I teach a form of myofascial release recognizable by its physical appearance as similar to what many learn and teach. But the keystone of my approach is utilizing a patient-directed, feedback loop driven model of evaluation and treatment. I see too many therapists relying on their experience, vast continuing education training, and self or externally ascribed intuitive abilities to determine what is at fault and what is needed in treatment. They may think they are including patient feedback in the equation, but not to a degree that I feel is safe. I teach and work from a perspective that strongly values and demands patient feedback to direct treatment. When was the last time you asked a patient, “is this stretch/pressure replicating a familiar experience” or “does this stretch feel like it may be helpful/useful?”. I would guess that it does not happen all that often.

My Foundations Approach comes from a unique perspective of teaching the therapist to apply greater value from patient input and feedback.  We spend the entire workshop learning these principles, all wrapped up in an MFR blanket of techniques. MFR has great effect. Studies seem to confirm this, at least the things that we do with our hands that we call MFR. Most of these efficacy studies, however, harken back to the old, historical narrative of facial change to explain why MFR works, without ever examining these beliefs. Are we really able to singularly and specifically isolate fascia as the source of pain/movement dysfunction and then selectively target it, to the exclusion of all other tissue/nerves/the brain to create change? To that I am quite uncertain.

What is your most favourite bodywork book? 

Just one? Netter’s Atlas of Human Anatomy might be one of them. The artistry is magnificent and every time I pick it up I am amazed just how well we function given the complexity of our body and brain. It is also one of my favorite teaching tool for clients. I always find it interesting how the various manual therapy professionals seem to learn from only one part of an anatomy/physiology book. If muscles were stressed in your training or continuing education, then all problems are explained and addressed from this muscle-based perspective. Fascial therapies are not different, which is testament to the newer fascial anatomy texts that have been recently published. None are totally inaccurate, in fact they show fascia to greater detail than ever pictured. But if you are presenting a segmented view of the body you are invariably overlooking the interaction of all of the parts. Netter’s may be a really nice way to move back from the ledge of tissue-specific beliefs and into a more wholly integrated view of the body. I again realize I am writing words which will cause disagreement, as fascial therapists often believe and state that they are working with the forgotten tissue. Unfortunately, that only serves to once again artificially, and inaccurately, elevate one tissue to a position of greater importance than the rest of the body.

How do you see the future of bodywork and massage therapy?

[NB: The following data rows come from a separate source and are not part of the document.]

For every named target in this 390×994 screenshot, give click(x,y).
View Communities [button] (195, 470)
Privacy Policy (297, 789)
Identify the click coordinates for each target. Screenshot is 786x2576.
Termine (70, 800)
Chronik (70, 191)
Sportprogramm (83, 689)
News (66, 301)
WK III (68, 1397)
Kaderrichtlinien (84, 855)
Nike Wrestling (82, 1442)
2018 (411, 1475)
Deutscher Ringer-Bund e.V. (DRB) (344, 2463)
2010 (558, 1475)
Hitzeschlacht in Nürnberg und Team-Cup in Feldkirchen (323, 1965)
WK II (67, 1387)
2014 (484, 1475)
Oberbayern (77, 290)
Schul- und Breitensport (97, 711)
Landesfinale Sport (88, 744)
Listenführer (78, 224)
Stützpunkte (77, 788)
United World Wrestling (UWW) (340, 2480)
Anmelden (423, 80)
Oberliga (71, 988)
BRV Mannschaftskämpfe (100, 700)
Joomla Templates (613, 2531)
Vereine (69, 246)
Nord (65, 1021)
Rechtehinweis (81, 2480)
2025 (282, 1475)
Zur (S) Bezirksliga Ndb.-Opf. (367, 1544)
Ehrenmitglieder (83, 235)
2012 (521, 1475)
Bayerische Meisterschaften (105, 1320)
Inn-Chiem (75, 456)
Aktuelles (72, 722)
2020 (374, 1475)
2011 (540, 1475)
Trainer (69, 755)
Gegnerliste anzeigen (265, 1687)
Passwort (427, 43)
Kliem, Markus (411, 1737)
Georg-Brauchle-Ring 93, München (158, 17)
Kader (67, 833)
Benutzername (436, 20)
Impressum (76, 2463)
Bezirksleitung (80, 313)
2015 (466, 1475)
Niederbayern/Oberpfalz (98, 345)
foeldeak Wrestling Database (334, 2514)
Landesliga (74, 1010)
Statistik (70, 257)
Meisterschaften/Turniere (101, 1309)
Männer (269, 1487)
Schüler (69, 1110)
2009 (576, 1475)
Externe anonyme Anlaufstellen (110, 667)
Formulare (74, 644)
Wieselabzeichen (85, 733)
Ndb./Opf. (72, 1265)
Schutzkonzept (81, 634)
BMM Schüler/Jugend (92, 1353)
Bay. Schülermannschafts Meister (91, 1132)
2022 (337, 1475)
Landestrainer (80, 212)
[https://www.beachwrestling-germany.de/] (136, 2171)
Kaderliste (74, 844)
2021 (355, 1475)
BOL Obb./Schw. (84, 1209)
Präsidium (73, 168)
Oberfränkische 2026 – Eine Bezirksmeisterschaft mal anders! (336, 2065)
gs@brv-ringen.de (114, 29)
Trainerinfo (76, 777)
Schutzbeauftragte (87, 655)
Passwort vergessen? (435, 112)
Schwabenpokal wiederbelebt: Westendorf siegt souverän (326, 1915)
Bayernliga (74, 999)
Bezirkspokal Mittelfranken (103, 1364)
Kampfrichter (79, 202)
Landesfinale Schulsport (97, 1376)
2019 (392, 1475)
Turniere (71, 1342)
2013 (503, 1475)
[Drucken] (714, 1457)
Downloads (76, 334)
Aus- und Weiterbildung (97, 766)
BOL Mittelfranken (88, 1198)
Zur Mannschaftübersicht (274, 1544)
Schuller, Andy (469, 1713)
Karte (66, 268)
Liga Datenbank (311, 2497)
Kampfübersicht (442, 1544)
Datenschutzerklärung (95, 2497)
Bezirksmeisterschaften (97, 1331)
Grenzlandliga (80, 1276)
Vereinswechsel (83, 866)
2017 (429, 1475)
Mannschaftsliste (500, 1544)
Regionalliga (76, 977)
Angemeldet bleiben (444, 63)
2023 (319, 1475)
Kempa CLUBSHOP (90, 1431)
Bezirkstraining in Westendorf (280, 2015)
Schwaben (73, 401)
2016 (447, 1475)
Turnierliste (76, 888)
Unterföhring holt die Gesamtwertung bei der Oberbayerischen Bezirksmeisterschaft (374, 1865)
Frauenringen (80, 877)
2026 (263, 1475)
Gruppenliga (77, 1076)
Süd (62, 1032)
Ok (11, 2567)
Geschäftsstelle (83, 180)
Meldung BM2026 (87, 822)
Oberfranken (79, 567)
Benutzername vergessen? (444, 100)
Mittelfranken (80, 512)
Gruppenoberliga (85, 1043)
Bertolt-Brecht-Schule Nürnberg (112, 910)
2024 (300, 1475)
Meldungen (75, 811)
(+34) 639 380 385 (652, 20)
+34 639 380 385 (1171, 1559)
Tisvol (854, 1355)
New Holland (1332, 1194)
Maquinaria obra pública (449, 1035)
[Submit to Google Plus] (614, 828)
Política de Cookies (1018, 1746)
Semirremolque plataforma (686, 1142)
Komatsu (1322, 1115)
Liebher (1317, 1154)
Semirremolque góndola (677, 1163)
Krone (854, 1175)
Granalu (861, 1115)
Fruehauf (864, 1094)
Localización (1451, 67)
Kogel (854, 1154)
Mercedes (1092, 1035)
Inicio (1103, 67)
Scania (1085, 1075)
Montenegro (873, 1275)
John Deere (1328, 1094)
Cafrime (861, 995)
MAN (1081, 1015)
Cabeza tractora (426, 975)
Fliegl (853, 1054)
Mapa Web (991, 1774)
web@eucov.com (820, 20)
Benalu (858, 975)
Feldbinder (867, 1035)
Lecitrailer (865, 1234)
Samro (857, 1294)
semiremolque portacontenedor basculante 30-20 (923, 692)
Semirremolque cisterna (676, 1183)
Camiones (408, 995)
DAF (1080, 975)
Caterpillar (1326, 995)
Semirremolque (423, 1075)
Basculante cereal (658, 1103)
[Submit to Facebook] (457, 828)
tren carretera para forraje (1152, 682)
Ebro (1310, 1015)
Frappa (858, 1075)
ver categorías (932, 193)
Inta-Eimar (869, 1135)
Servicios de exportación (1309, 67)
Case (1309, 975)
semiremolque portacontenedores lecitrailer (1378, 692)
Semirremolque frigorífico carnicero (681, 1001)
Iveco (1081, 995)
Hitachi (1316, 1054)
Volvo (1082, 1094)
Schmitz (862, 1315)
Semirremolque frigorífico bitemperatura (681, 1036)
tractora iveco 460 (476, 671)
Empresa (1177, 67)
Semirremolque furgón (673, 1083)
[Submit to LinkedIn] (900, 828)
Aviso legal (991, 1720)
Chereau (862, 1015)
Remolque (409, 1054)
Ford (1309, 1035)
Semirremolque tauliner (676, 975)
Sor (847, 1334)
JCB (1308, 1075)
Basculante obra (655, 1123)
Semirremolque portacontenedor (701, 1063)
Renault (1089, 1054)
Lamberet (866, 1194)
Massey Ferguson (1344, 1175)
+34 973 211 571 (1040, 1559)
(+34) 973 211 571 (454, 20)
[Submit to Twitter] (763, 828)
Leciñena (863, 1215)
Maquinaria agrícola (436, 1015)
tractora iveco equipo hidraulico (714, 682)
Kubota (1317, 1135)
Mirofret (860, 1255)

I believe that the science-based approach to bodywork will continue to spread, replacing unfounded modalities and approaches. Therapists will need to keep up with the changes or get left behind. Massage schools will need to better address this science and continuing education will need to keep pace as well. “Because it works” and post hoc reasoning errors will no longer be good enough. And I hope that I am able to leave my imprint on the manual therapy community by moving us toward a less ego driven model and into patient driven/directed models.